→ **Written problem**
Could you quote the data from the line containing "Given: Click 添加 link for course 2016001" through the very end, that line included, with the pictures left out?

→ **Supplied material**
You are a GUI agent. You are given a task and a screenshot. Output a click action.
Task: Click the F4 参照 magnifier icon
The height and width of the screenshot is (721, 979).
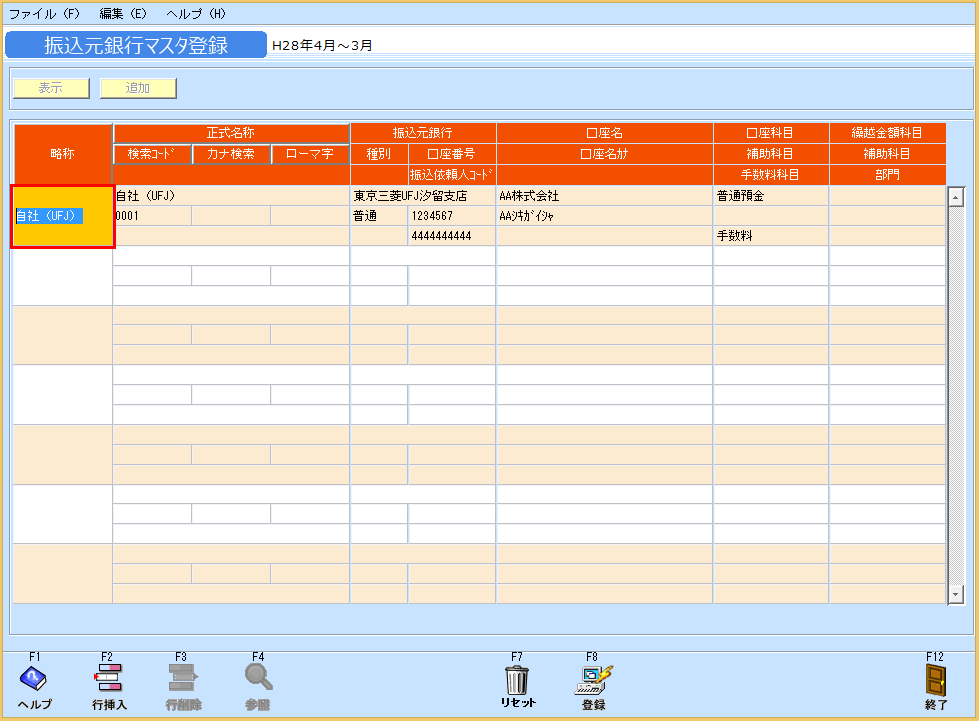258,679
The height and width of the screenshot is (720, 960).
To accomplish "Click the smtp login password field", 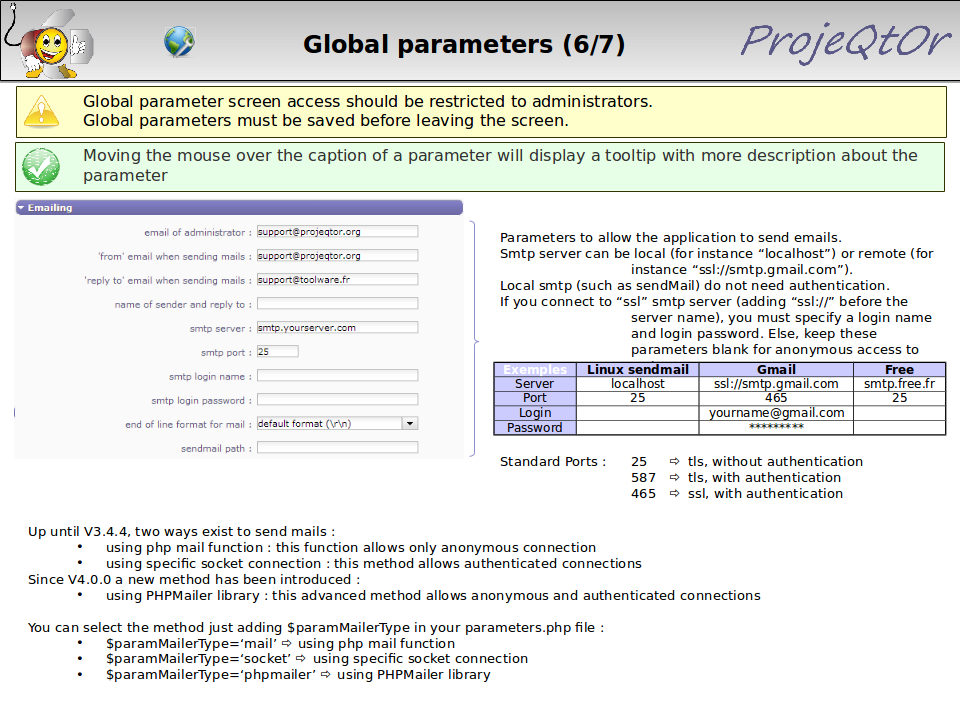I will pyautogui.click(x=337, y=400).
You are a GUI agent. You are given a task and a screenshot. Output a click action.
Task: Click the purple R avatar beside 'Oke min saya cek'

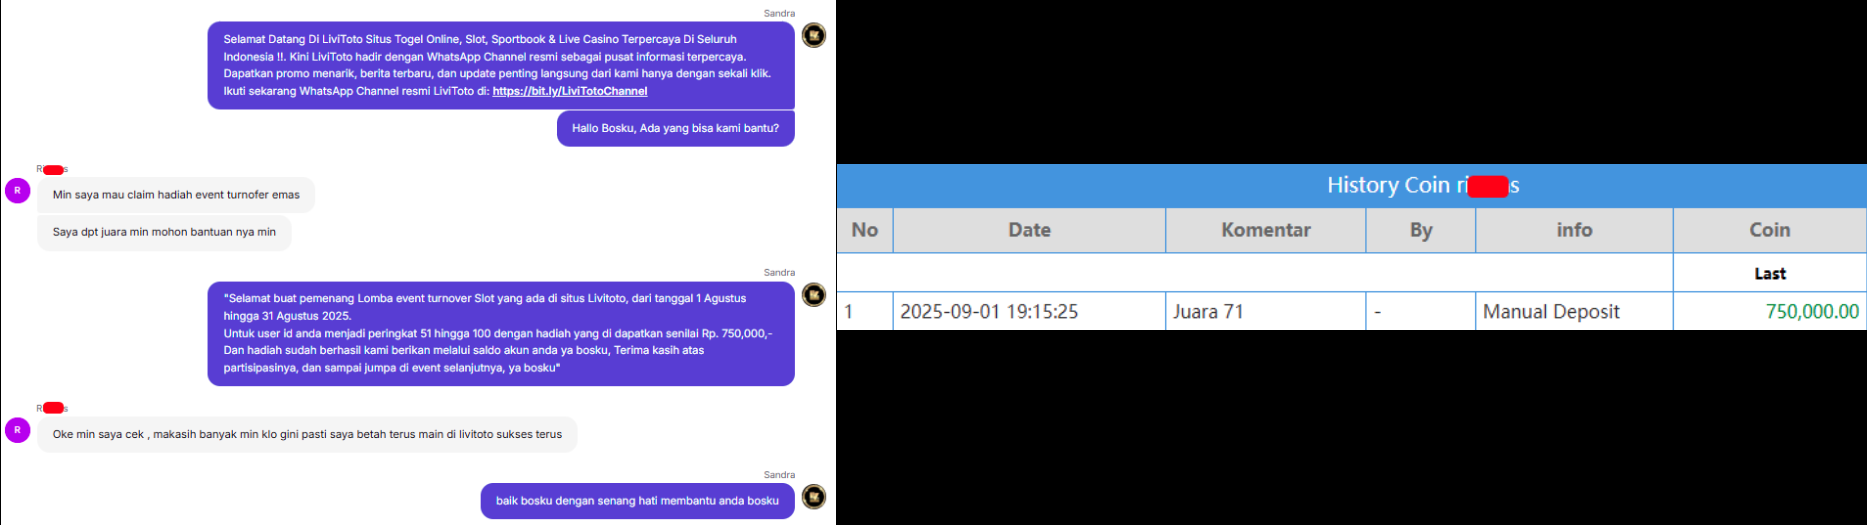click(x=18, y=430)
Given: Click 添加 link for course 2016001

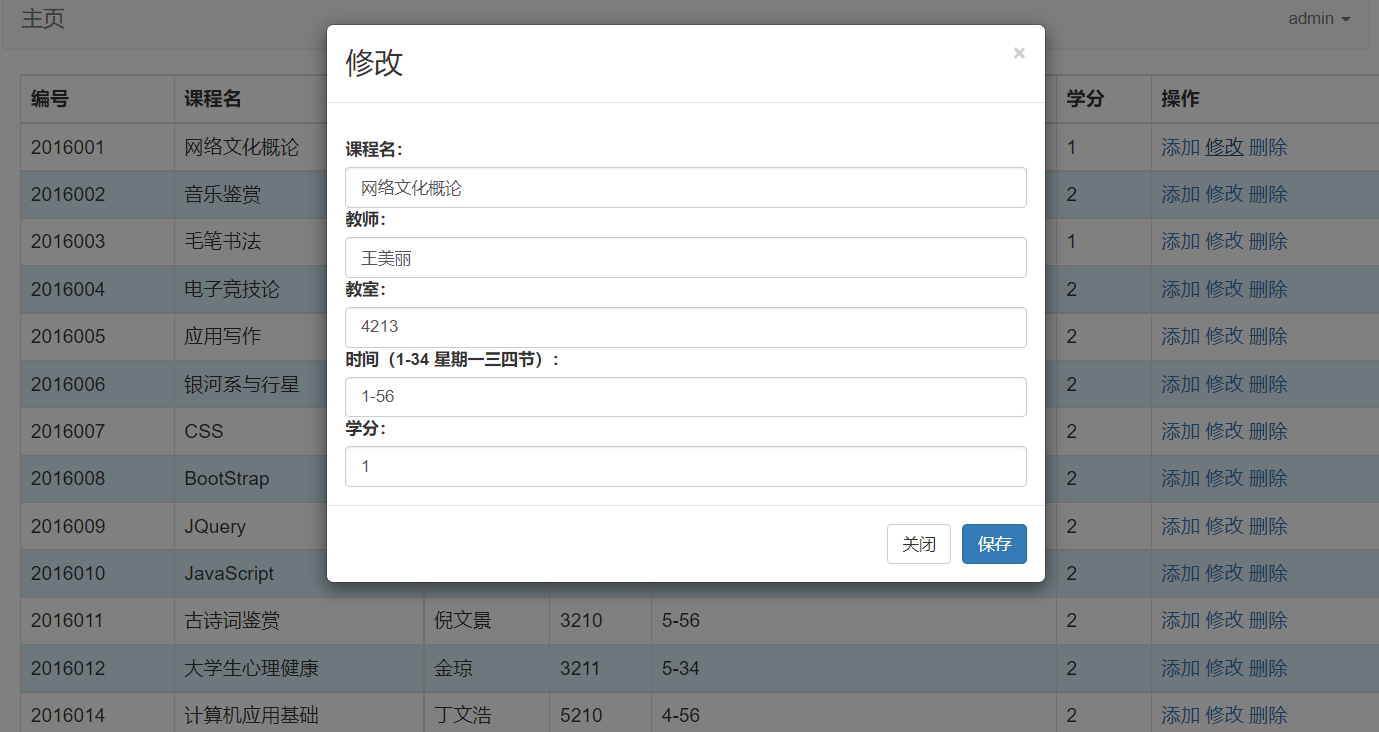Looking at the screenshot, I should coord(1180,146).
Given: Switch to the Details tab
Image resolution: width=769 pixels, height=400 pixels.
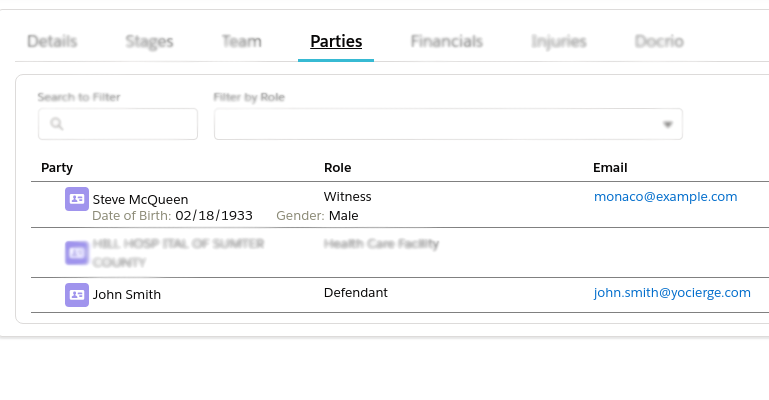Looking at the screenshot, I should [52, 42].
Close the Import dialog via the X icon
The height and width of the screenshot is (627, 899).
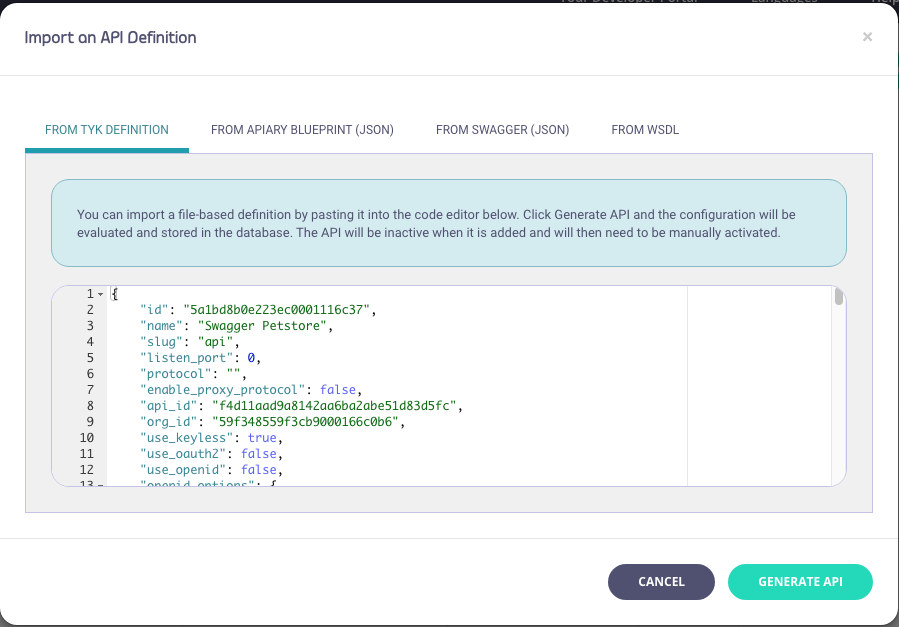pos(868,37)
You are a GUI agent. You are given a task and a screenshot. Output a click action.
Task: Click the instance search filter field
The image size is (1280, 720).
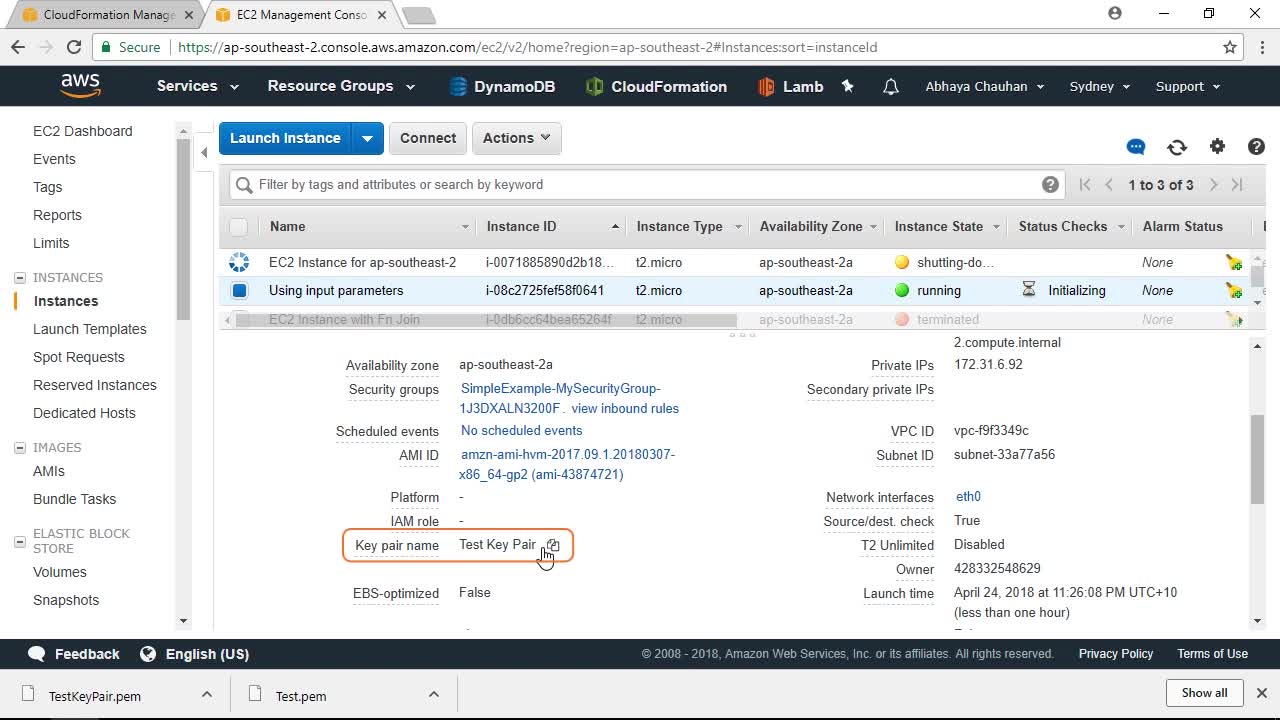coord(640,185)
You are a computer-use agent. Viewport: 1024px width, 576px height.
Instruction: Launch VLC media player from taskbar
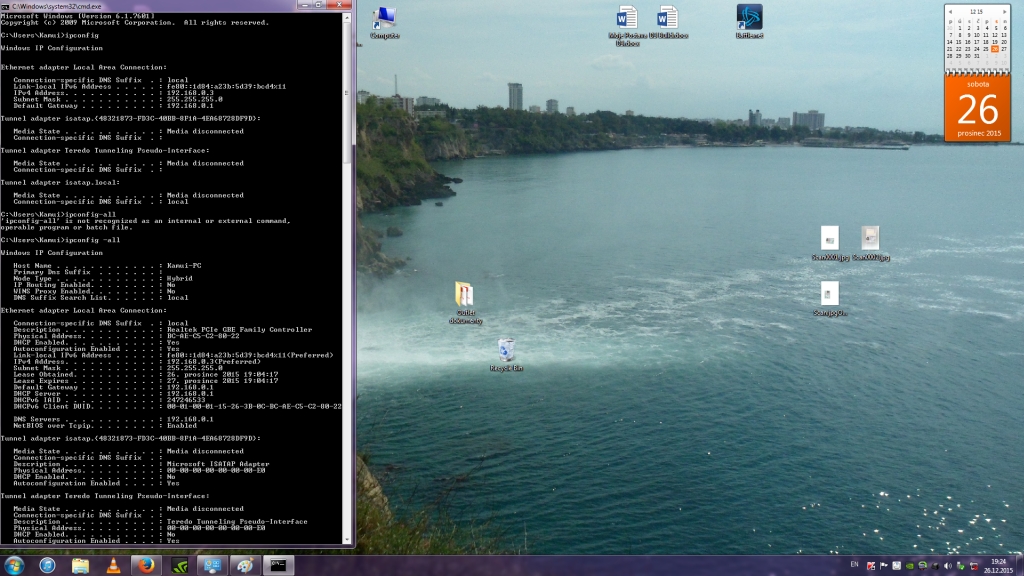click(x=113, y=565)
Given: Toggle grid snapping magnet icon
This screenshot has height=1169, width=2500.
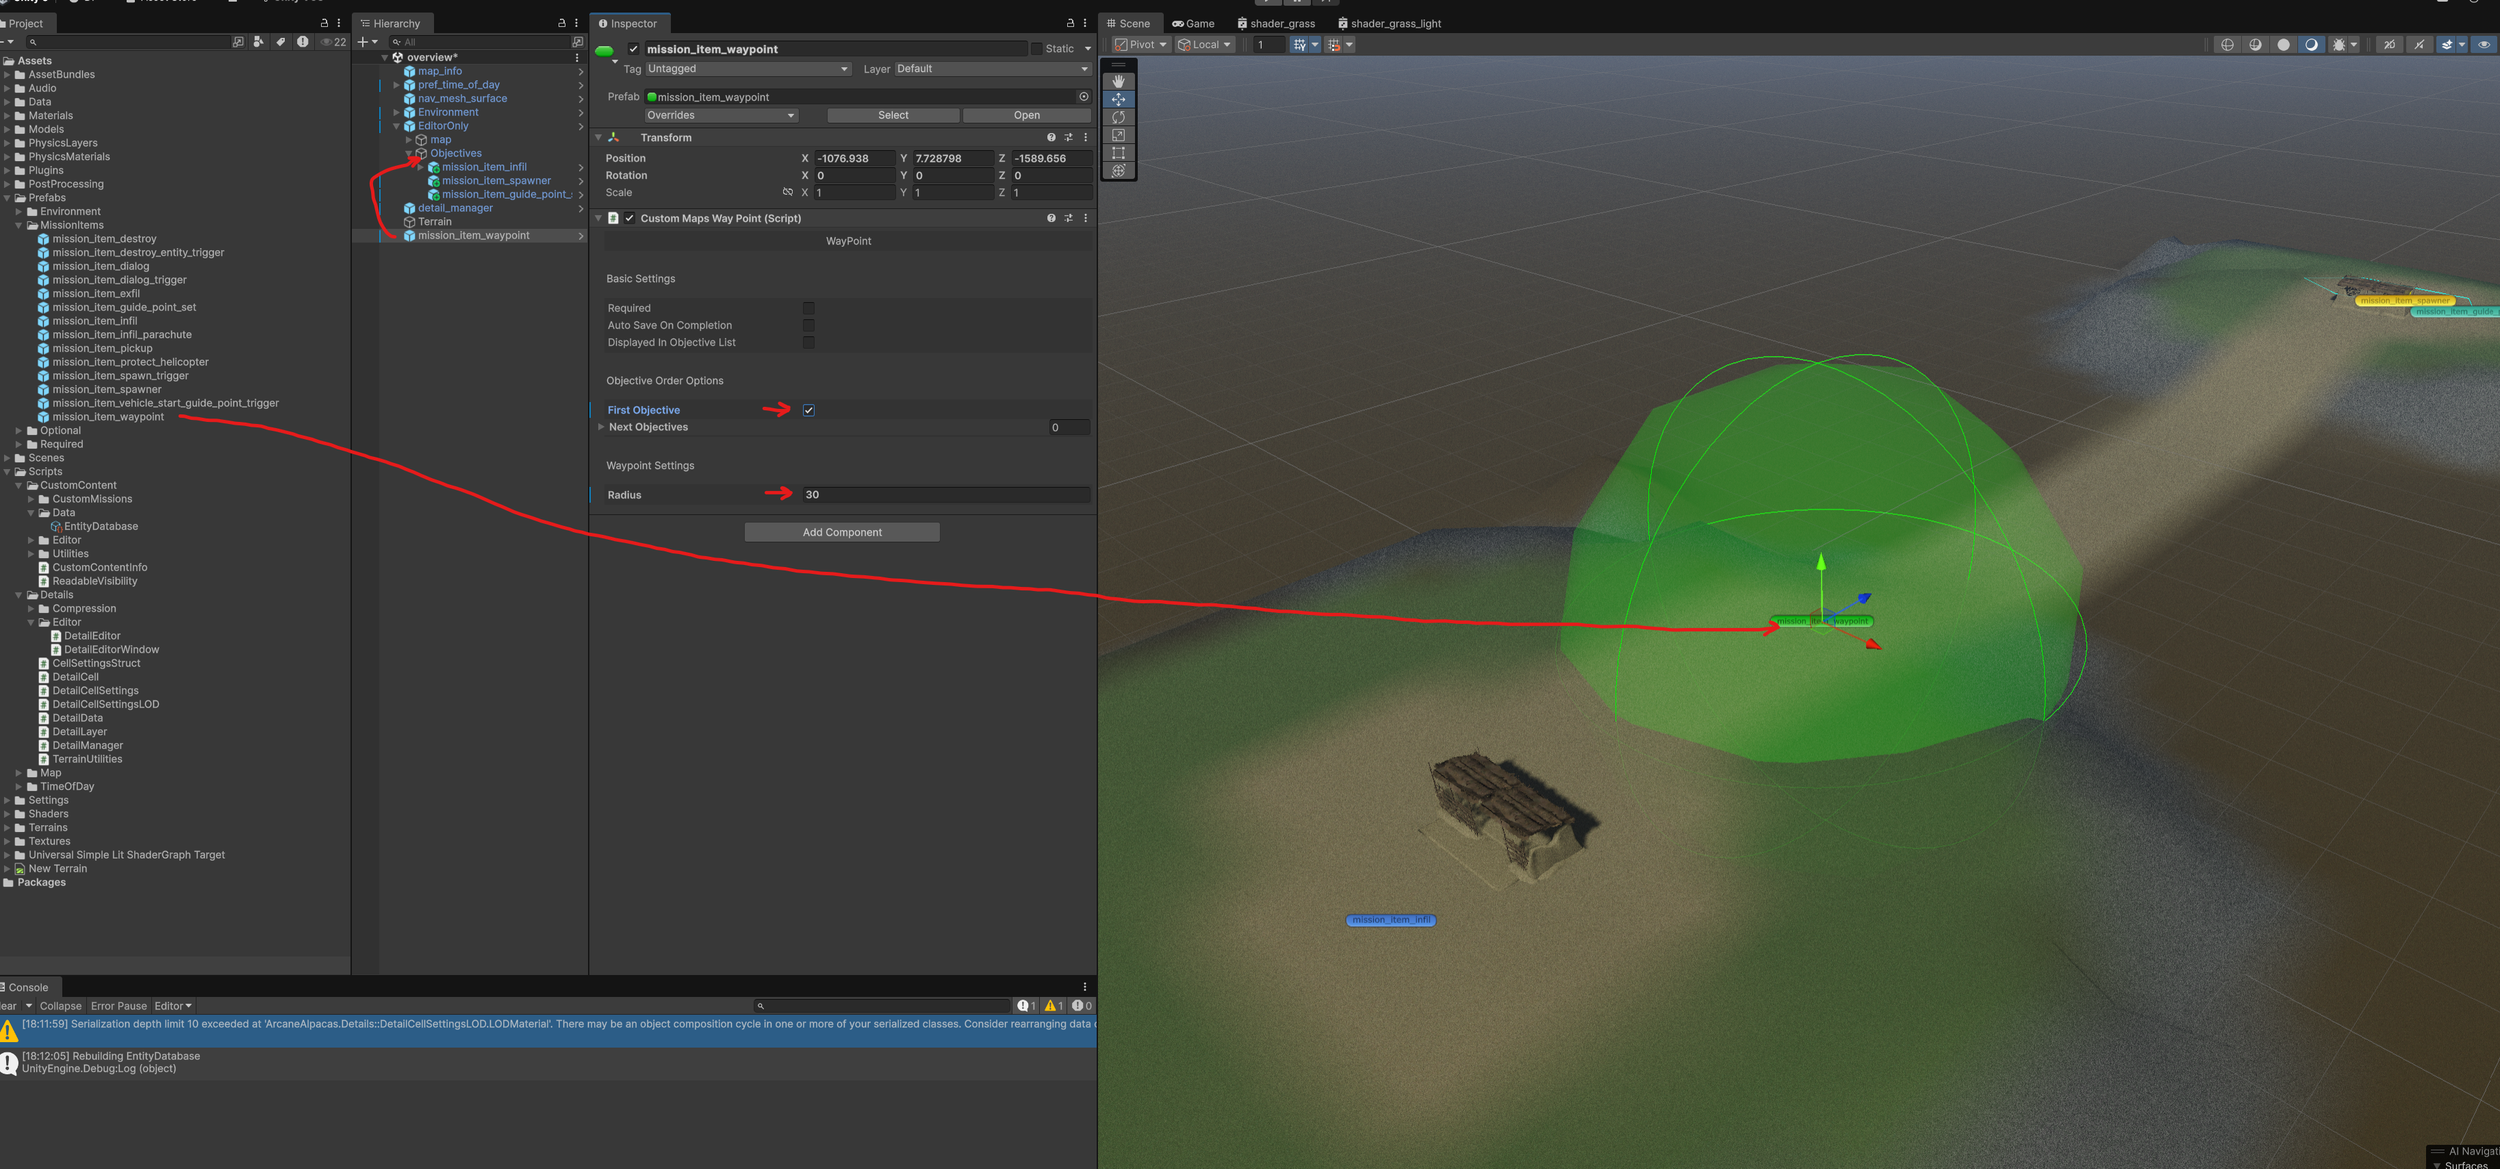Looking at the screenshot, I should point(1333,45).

→ **Finished task**
Given: Click 添加 link for course 2016001

Looking at the screenshot, I should coord(1180,146).
Given: Switch to the Details tab
Image resolution: width=769 pixels, height=400 pixels.
Looking at the screenshot, I should [52, 42].
Close the Import dialog via the X icon
The height and width of the screenshot is (627, 899).
pos(868,37)
You are a GUI agent. You are given a task and a screenshot. Output a click action.
Task: Click the instance search filter field
The image size is (1280, 720).
coord(640,185)
You are a computer-use agent. Viewport: 1024px width, 576px height.
Instruction: Launch VLC media player from taskbar
click(x=113, y=565)
Given: Toggle grid snapping magnet icon
This screenshot has height=1169, width=2500.
Looking at the screenshot, I should point(1333,45).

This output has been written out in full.